• _Exercise objective_
From the records below, copy out each line that has the word "will".

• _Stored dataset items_
*** Begin section ***

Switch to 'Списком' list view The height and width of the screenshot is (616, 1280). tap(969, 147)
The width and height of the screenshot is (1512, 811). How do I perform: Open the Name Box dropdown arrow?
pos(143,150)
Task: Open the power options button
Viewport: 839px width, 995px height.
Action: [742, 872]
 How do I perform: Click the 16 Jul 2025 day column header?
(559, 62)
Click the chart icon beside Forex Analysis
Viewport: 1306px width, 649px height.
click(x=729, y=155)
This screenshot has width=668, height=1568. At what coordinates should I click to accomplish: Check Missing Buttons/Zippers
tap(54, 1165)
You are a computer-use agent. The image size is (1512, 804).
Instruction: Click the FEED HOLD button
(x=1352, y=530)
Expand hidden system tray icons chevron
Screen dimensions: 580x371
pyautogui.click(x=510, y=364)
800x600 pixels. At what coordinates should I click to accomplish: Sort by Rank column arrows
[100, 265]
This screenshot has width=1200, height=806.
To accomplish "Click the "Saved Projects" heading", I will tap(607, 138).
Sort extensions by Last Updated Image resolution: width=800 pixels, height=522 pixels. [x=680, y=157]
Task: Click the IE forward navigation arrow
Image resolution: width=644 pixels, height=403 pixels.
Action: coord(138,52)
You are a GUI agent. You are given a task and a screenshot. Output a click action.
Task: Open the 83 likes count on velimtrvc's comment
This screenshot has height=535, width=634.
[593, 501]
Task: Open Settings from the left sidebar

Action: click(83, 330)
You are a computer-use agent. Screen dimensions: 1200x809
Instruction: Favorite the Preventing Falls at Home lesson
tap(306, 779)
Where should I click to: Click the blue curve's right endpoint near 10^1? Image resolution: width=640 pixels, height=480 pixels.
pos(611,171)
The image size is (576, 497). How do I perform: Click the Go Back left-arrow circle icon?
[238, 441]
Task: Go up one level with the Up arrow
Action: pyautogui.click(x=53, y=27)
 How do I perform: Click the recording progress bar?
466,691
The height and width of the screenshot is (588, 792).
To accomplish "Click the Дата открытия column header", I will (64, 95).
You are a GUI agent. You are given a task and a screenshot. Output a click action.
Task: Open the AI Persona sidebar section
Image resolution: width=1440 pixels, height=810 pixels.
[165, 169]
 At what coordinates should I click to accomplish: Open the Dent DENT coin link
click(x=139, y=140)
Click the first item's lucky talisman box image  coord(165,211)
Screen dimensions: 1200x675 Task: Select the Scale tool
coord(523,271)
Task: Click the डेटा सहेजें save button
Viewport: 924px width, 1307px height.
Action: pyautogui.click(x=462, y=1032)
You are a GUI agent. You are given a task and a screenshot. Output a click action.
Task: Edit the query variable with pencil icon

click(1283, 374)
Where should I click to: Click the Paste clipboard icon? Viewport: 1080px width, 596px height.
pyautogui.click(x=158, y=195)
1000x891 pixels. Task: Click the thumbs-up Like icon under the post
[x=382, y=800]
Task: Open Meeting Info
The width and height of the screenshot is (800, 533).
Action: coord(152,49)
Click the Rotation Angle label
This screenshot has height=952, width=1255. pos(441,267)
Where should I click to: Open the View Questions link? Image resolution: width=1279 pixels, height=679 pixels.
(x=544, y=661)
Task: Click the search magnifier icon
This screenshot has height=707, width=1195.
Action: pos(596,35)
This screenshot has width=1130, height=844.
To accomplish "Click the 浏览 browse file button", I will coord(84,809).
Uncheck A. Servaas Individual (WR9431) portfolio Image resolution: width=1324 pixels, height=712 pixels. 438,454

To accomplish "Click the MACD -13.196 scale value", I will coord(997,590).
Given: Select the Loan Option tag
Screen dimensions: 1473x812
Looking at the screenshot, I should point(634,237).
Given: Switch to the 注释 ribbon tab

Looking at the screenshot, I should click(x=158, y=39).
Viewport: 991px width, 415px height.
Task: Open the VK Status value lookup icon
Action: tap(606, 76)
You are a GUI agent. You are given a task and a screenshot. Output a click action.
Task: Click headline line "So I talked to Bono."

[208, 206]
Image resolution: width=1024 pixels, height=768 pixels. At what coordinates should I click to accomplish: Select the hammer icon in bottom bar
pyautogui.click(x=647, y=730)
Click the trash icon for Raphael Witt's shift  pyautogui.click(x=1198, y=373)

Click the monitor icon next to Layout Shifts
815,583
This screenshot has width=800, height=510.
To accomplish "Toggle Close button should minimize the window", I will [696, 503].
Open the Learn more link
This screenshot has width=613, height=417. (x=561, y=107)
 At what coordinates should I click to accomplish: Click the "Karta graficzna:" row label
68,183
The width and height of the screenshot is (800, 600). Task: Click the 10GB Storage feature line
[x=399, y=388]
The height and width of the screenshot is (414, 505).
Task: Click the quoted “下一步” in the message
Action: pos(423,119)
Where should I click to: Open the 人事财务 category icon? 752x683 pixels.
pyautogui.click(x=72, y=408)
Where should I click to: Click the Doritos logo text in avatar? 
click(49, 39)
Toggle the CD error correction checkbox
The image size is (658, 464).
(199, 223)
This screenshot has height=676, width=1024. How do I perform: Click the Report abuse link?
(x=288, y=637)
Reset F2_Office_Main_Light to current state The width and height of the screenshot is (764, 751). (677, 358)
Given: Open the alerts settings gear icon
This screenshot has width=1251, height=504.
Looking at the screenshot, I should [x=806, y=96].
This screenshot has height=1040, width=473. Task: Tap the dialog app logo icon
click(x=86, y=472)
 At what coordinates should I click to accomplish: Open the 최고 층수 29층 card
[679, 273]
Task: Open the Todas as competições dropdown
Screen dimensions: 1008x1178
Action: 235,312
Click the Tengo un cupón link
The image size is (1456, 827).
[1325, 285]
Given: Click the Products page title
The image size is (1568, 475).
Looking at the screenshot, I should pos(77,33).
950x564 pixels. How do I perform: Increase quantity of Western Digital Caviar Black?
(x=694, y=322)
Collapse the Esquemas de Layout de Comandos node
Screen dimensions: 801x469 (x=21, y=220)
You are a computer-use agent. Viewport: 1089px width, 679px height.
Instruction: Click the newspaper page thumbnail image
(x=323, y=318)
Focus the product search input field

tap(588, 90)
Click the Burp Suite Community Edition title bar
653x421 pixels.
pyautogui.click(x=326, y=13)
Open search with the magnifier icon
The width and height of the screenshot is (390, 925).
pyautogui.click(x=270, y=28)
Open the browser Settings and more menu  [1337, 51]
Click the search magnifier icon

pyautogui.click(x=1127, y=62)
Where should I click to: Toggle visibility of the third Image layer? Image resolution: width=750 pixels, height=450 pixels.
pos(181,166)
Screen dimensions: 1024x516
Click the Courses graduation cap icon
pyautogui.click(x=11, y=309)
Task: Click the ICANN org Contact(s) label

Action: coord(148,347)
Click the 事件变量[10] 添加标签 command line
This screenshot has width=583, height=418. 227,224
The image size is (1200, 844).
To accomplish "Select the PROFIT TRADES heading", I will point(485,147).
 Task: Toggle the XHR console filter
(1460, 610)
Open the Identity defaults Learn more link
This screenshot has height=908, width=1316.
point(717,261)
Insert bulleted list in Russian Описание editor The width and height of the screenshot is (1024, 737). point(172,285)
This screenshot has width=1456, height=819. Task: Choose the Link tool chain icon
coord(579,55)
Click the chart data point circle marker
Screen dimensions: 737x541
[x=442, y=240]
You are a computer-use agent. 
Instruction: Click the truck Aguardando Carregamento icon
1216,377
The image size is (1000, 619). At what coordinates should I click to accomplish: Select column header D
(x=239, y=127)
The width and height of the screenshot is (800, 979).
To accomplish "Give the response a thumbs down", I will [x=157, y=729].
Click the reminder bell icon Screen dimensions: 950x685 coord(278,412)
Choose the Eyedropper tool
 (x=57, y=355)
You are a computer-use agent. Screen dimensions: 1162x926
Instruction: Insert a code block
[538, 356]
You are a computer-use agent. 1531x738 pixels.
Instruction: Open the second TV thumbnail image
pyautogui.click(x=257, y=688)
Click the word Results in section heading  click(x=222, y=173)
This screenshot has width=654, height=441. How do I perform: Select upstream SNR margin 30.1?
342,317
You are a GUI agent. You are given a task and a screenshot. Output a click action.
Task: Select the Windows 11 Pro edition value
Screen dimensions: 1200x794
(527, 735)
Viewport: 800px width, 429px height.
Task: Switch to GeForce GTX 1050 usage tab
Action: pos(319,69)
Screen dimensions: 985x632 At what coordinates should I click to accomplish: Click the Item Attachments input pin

*** End section ***

• _Finished exercise_
To accomplish "Click the "Saved Projects" heading", I will tap(607, 138).
To accomplish "Click the Дата открытия column header", I will (64, 95).
To accomplish "Click the 浏览 browse file button", I will coord(84,809).
To accomplish "Click the MACD -13.196 scale value", I will coord(997,590).
To accomplish "Toggle Close button should minimize the window", I will [696, 503].
To accomplish "Select the PROFIT TRADES heading", I will point(485,147).
To accomplish "Give the response a thumbs down", I will [x=157, y=729].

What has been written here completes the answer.